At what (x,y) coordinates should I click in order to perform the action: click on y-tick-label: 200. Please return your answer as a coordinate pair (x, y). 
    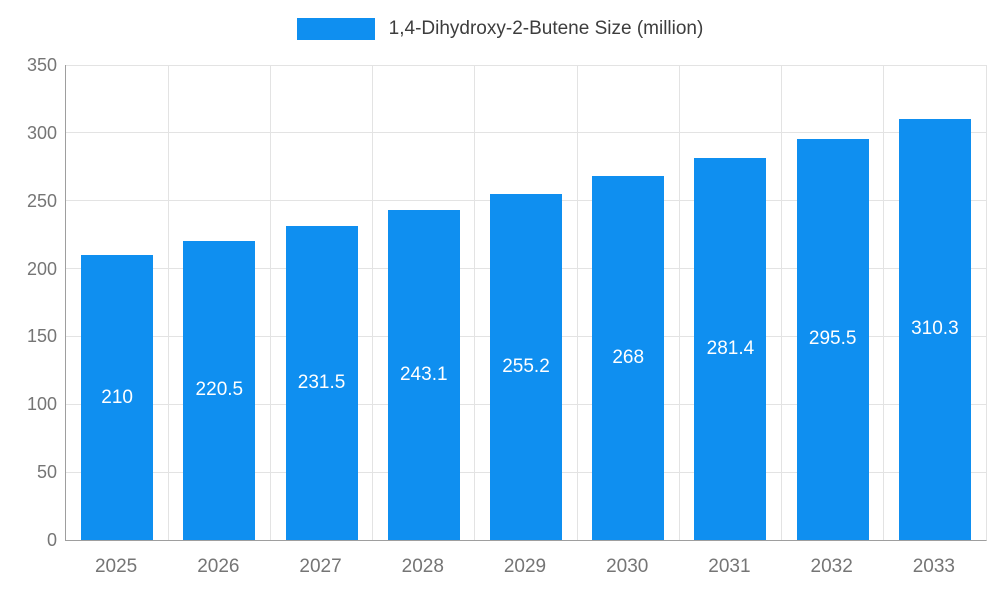
    Looking at the image, I should click on (42, 268).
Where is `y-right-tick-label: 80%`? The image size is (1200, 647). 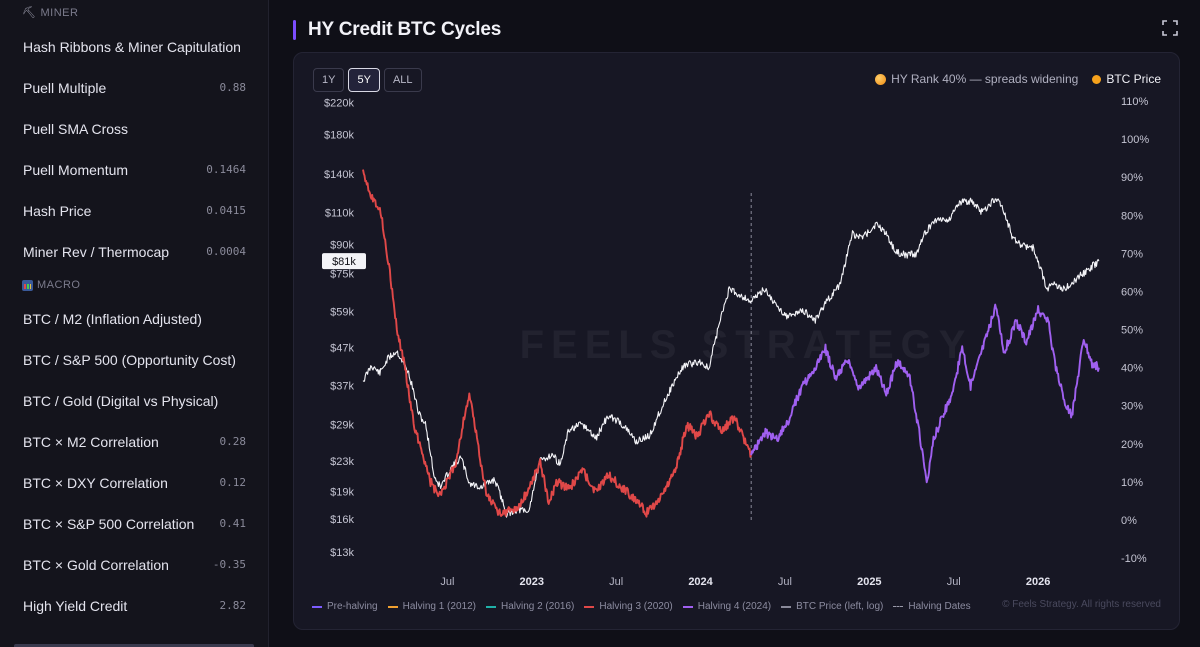
y-right-tick-label: 80% is located at coordinates (1132, 216).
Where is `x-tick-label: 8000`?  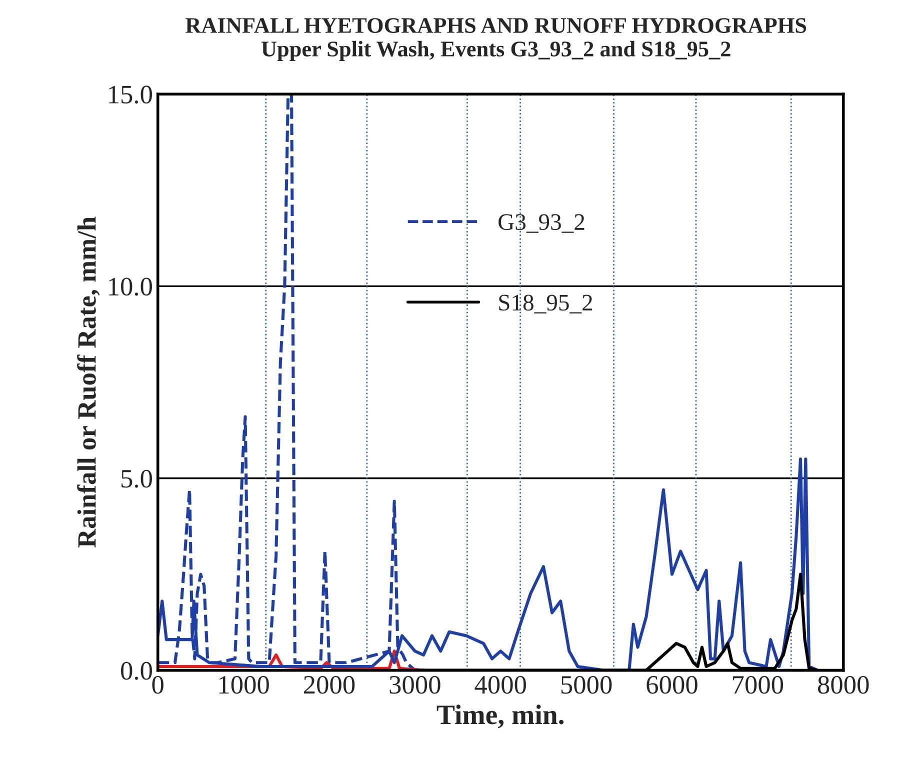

----------------------------------------

* [INSTRUCTIONS FOR THE TASK]:
Update the data above by replacing "Where is" with "What is the location of" wherever it occurs, keeping everything else the same. Leave the pictures out of your answer.

* [OUTPUT FOR THIS EXERCISE]:
At what (x,y) coordinates should I click in order to perform the action: click on y-tick-label: 200. Please return your answer as a coordinate pair (x, y). 
    Looking at the image, I should click on (42, 268).
What is the location of `y-right-tick-label: 80%`? The image size is (1200, 647). 
y-right-tick-label: 80% is located at coordinates (1132, 216).
What is the location of `x-tick-label: 8000`?  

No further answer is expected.